Fleas are one of the most common annoyances for pet owners. They make your pet itch, can cause infection, require treatment shampoos and vet visits, and can infest your entire house. Unfortunately, fleas aren't the only annoying biting insects that can take over your home — you might also be sharing your living space with bed bugs.
Fleas vs. Bed Bugs
First things first — how similar are these bloodsuckers? Fleas and bed bugs are alike in that both:
- are wingless insects
- are great at hiding
- require blood meals from a warm-blooded host
- hitchhike their way into your home (fleas will hop on a pet or person, and bed bugs hide in furniture, luggage, or another object)
- defecate something called "frass," which looks like small specks of dirt or clumps of rust
There are a lot of similarities, but there are differences, too.
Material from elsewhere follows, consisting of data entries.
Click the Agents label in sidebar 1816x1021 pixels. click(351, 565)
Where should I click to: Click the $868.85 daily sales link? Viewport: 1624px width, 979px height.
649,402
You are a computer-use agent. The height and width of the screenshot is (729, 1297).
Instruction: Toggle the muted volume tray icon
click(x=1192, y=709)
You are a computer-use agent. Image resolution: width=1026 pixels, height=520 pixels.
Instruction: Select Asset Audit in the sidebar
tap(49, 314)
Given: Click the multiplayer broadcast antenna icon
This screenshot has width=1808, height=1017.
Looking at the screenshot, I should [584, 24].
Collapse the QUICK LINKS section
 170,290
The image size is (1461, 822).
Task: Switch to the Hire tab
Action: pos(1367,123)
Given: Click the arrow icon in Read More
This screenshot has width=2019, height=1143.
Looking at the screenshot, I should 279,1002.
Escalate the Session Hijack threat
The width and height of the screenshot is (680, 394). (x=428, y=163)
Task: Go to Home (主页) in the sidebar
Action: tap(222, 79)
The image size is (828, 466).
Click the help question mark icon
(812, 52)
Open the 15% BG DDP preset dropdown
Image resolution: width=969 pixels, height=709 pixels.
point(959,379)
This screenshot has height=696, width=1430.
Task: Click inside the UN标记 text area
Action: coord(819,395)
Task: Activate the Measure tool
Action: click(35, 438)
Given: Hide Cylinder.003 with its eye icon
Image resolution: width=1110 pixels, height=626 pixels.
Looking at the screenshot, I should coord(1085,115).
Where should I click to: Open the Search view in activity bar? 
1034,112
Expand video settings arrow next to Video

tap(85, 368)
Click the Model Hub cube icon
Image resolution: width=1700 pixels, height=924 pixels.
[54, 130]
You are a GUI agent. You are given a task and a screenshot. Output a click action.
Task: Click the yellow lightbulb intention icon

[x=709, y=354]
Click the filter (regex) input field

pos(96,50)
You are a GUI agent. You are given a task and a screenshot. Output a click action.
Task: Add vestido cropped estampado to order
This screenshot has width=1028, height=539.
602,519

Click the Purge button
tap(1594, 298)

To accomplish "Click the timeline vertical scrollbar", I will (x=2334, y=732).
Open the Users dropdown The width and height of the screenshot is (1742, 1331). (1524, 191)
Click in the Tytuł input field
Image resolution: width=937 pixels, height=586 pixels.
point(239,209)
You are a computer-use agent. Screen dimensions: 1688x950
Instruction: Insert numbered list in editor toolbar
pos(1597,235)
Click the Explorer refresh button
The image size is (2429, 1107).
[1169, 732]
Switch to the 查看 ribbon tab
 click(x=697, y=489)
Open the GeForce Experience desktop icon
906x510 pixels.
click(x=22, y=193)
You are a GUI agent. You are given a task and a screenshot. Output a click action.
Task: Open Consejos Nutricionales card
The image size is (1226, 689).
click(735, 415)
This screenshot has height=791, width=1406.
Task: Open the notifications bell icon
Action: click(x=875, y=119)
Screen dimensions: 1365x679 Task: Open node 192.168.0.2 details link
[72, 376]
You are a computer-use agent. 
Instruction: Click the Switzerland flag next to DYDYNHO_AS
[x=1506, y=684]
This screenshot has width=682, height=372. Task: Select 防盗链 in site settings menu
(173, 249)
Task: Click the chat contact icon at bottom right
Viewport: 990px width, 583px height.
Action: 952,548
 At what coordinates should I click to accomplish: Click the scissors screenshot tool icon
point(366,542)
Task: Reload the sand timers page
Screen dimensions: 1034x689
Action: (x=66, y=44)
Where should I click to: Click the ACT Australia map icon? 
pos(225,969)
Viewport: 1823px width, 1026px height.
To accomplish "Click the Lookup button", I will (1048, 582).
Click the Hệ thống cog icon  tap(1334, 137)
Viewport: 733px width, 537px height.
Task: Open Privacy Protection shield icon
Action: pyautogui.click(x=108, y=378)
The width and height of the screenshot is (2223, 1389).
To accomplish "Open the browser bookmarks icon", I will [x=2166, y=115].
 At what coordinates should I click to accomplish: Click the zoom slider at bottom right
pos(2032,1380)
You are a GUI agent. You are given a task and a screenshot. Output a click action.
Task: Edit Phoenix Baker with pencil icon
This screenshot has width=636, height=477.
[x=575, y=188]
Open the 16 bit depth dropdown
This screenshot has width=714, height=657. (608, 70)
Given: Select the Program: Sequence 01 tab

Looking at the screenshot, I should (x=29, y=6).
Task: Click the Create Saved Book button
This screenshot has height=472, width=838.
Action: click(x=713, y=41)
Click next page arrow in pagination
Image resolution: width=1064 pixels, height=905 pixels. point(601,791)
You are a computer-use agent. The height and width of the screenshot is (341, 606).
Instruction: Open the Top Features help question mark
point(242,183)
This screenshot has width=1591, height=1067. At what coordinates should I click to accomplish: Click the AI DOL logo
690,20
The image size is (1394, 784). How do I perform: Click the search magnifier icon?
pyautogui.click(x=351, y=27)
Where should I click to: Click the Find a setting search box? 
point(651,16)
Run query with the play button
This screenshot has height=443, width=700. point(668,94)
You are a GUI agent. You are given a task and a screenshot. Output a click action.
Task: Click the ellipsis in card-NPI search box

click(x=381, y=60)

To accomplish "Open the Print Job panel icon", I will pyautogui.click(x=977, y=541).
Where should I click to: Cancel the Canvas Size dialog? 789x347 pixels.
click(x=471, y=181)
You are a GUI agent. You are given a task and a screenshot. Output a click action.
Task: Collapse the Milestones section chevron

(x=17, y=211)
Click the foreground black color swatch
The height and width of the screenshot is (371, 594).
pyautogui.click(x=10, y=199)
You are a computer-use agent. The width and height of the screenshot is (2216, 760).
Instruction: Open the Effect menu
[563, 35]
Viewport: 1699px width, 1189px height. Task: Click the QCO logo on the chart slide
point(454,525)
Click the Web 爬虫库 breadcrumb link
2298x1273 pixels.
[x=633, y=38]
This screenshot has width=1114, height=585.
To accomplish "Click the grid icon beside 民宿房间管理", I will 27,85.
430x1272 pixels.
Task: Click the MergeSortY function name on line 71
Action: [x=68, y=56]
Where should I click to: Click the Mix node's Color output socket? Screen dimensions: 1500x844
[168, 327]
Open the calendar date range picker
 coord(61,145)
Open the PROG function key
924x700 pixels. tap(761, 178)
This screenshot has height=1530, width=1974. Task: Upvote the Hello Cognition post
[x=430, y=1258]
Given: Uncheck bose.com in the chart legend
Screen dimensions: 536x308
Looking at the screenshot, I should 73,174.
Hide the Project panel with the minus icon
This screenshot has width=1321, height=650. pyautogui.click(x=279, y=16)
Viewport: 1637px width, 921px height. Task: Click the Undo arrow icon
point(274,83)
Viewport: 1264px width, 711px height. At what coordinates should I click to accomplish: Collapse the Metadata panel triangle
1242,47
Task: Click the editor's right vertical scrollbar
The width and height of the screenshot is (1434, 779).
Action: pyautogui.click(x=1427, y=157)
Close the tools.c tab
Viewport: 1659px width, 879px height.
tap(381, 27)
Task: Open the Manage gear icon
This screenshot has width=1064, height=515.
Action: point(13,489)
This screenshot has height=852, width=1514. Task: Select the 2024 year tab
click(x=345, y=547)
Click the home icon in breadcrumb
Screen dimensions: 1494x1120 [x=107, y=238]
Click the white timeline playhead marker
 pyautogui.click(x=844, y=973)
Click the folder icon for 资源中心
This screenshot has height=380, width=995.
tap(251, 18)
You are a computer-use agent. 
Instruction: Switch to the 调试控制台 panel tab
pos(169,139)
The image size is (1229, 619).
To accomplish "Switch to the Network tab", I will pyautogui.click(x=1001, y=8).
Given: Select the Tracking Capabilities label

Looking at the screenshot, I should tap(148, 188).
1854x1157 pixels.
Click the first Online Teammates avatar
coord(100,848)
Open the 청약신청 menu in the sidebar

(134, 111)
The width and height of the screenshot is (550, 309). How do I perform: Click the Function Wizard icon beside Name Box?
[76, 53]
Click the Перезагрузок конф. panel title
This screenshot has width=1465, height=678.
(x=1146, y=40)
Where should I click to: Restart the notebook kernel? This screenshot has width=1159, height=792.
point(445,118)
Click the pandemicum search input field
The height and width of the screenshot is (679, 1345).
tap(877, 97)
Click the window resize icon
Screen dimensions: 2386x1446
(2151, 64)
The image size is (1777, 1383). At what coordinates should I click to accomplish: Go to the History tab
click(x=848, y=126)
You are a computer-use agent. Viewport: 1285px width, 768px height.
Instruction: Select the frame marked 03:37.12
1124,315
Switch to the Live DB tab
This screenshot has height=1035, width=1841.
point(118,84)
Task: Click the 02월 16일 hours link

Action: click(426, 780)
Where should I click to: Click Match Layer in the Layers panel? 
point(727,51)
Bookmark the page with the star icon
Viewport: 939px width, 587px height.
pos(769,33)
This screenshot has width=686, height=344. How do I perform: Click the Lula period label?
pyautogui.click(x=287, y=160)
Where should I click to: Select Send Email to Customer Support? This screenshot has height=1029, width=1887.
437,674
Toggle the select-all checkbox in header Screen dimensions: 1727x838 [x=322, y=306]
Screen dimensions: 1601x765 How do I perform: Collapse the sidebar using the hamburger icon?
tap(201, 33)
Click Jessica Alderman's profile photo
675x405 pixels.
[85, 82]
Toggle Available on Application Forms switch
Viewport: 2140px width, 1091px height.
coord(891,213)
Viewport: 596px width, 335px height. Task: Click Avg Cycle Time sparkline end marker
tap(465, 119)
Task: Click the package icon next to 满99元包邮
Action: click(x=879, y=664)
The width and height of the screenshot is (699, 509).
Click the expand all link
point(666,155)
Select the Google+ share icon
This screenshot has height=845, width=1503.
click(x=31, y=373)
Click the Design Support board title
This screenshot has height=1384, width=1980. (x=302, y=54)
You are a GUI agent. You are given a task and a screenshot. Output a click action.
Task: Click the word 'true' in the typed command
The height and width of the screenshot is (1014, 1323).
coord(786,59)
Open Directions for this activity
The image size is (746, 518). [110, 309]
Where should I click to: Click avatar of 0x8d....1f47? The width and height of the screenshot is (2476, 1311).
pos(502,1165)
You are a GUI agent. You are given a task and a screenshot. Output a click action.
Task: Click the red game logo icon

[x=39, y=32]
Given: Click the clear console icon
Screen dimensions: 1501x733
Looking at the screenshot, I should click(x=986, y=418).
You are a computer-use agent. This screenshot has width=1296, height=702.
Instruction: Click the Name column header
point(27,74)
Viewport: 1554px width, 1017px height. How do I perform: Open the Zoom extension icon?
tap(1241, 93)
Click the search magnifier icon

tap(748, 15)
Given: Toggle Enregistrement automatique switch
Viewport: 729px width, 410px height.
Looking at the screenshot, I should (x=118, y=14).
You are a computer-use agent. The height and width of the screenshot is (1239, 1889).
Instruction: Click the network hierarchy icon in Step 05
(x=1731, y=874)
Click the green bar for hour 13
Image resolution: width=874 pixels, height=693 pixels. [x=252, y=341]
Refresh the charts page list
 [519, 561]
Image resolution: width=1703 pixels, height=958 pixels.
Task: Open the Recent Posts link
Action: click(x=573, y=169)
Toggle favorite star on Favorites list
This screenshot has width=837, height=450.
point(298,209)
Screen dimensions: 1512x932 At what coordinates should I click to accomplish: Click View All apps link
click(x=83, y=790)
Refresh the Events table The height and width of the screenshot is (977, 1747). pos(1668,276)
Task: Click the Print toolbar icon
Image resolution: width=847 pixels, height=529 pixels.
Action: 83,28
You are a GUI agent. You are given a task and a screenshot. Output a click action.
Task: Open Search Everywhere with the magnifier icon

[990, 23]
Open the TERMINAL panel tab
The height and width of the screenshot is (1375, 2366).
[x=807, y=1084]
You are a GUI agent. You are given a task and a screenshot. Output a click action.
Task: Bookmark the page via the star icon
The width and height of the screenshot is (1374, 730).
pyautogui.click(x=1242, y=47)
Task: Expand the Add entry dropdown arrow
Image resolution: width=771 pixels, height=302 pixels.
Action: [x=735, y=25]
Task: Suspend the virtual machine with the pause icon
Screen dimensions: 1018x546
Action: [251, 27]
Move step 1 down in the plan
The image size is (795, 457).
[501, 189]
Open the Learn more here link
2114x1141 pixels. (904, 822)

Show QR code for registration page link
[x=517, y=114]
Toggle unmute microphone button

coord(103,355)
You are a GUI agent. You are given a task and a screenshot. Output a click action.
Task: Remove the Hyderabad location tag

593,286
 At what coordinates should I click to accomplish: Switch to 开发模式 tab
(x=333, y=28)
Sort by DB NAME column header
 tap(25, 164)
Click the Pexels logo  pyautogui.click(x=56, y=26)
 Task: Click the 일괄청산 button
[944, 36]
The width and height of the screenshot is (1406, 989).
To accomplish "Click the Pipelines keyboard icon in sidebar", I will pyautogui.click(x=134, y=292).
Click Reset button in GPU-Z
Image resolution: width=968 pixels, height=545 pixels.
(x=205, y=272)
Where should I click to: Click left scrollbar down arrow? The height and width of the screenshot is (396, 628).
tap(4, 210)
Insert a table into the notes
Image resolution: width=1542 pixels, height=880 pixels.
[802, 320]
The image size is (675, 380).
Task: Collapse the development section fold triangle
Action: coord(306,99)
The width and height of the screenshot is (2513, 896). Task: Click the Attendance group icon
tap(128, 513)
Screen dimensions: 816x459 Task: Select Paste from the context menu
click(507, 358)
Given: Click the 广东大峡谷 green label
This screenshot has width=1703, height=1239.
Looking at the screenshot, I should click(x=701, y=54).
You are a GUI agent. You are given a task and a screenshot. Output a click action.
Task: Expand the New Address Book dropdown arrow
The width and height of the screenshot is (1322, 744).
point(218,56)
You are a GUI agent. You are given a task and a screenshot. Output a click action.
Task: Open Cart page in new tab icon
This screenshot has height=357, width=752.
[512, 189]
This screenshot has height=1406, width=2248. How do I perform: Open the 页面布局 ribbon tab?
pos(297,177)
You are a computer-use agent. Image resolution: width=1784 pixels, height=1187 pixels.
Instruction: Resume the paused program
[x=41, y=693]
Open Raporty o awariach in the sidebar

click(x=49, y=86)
Fleas:
- jump on pets
- live on cats and dogs and do not leave the pet once they start to blood feed
- require blood meals only as adults
- can cause skin issues, flea allergy dermatitis, and transmit tapeworms
- are small and often hard to see, and they navigate through fur and hide
Close up of bed bug Cimex lectularius
- prefer humans and crawl onto your skin only to feed on your blood (they don't live on you)
- require blood meals at all five stages of their development
- cause red, itchy areas at the bite sites
- are slightly larger than fleas, and flat, which allows them to navigate under floorboards or other tight spaces
Is it a flea bite or a bed bug bite?
If you go to sleep and wake up to find red, itchy bites on your body, chances are you have bed bugs. These insects like to hide in dark, well-covered locations such as floor cracks or baseboards and come out at night. Bed bug bites can be found all over your body and generally appear as small, slightly raised red blotches on your skin — the bites are typically present in groups of two to four with a slightly linear pattern. Another way to tell if you have bed bugs is to inspect your mattress, box spring, and headboard. Bed bugs shed their skin (like a snake) as they grow, so you can often find these exoskeletons in your sleeping area — or even the bed bugs themselves.
Fleas can bite humans, but they prefer pets. Flea bites usually appear as a cluster of small red dots around the ankles or feet, and can occur anytime — day or night. Scratching them can lead to infection.
How can I get rid of fleas and bed bugs?
If you have a flea infestation, treating your pet is important. Your dog could benefit from a flea shampoo but more than likely will need a flea preventative applied, such as a collar or topical. If the fleas have spread to your home, you'll want to thoroughly clean your carpets and other areas where pets frequent. You may want to consider vacuuming and applying carpet and upholstery flea sprays.
With bed bugs, the priority is getting rid of the bugs in your house. If you still have bed bugs after trying to solve the problem with carpet and upholstery sprays, you may need to consult professional pest specialists.